Task data:

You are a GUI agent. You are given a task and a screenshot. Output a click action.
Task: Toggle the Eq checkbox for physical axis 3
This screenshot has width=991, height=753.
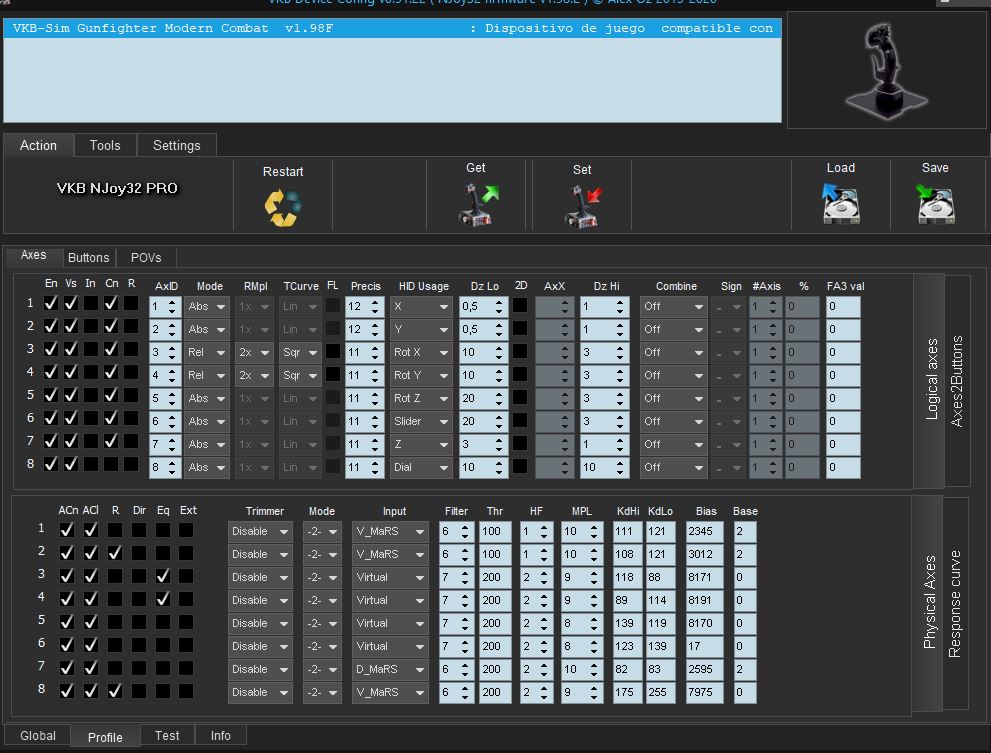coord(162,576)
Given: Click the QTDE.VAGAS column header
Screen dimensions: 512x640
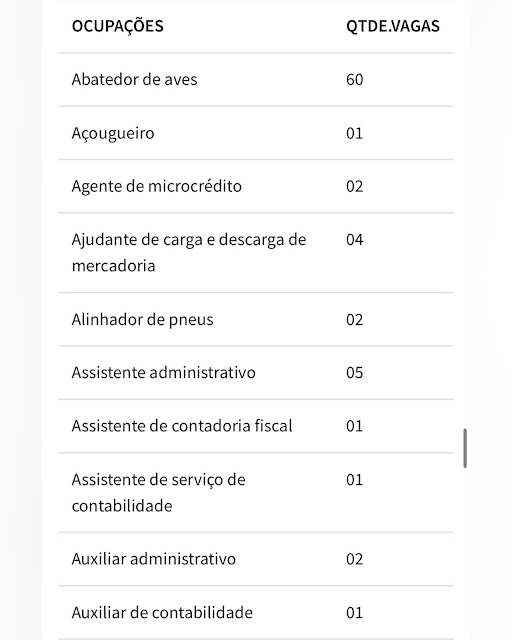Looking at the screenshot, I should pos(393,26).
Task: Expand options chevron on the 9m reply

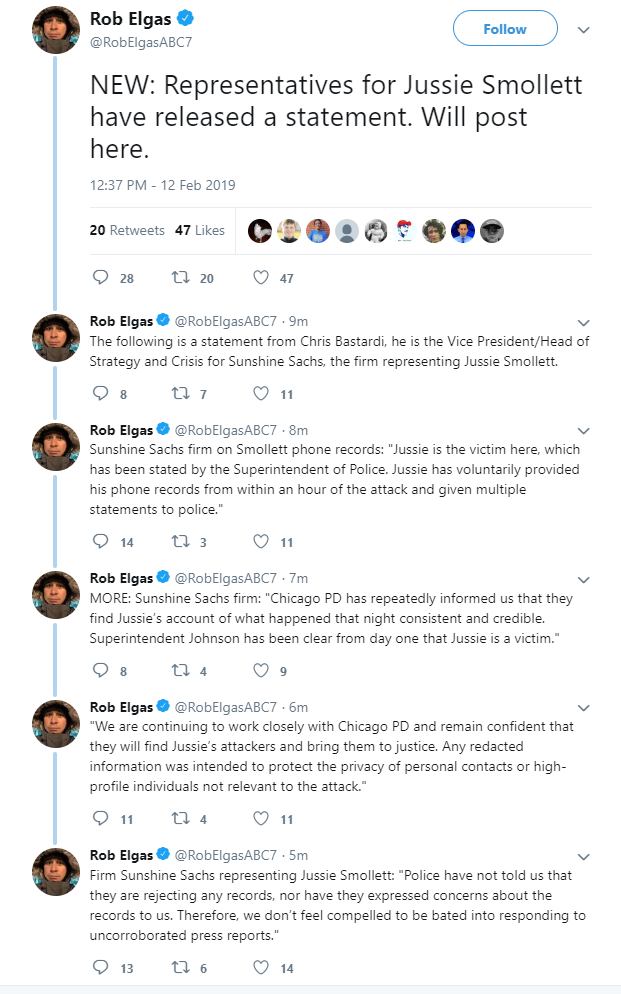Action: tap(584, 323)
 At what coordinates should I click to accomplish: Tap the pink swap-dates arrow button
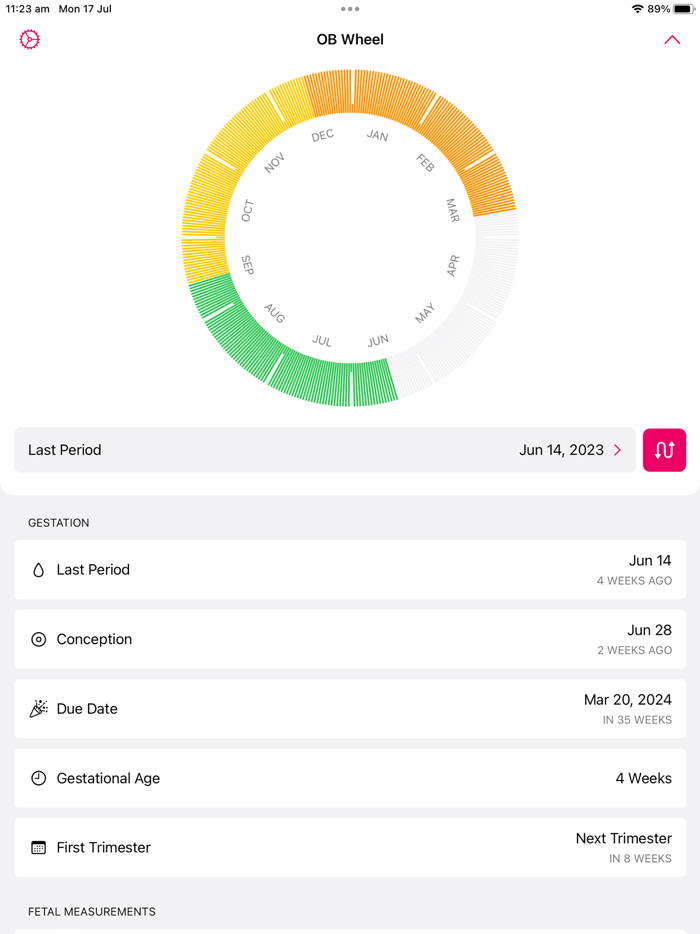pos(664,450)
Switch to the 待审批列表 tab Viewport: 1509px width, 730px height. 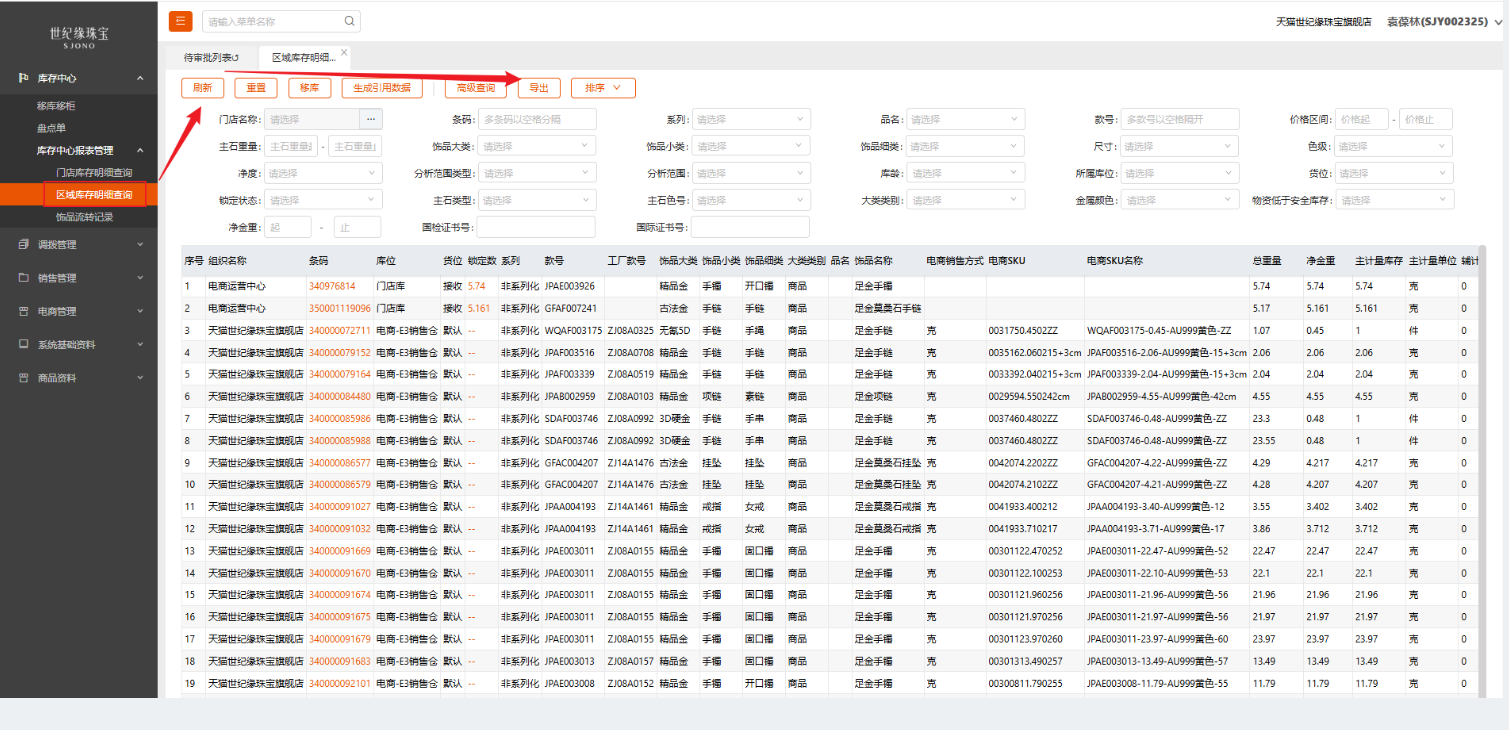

What you should do: An exact copy of every entry above is needed, with the pictures left out.

Answer section:
You are a GUI agent. You are given a task and a screenshot. Output a click action.
Task: Toggle the Eq checkbox for physical axis 3
This screenshot has width=991, height=753.
coord(162,576)
Given: Click the QTDE.VAGAS column header
Screen dimensions: 512x640
Looking at the screenshot, I should pos(393,26).
Task: Expand options chevron on the 9m reply

Action: tap(584, 323)
 At what coordinates should I click to accomplish: Tap the pink swap-dates arrow button
pos(664,450)
Switch to the 待审批列表 tab Viewport: 1509px width, 730px height. 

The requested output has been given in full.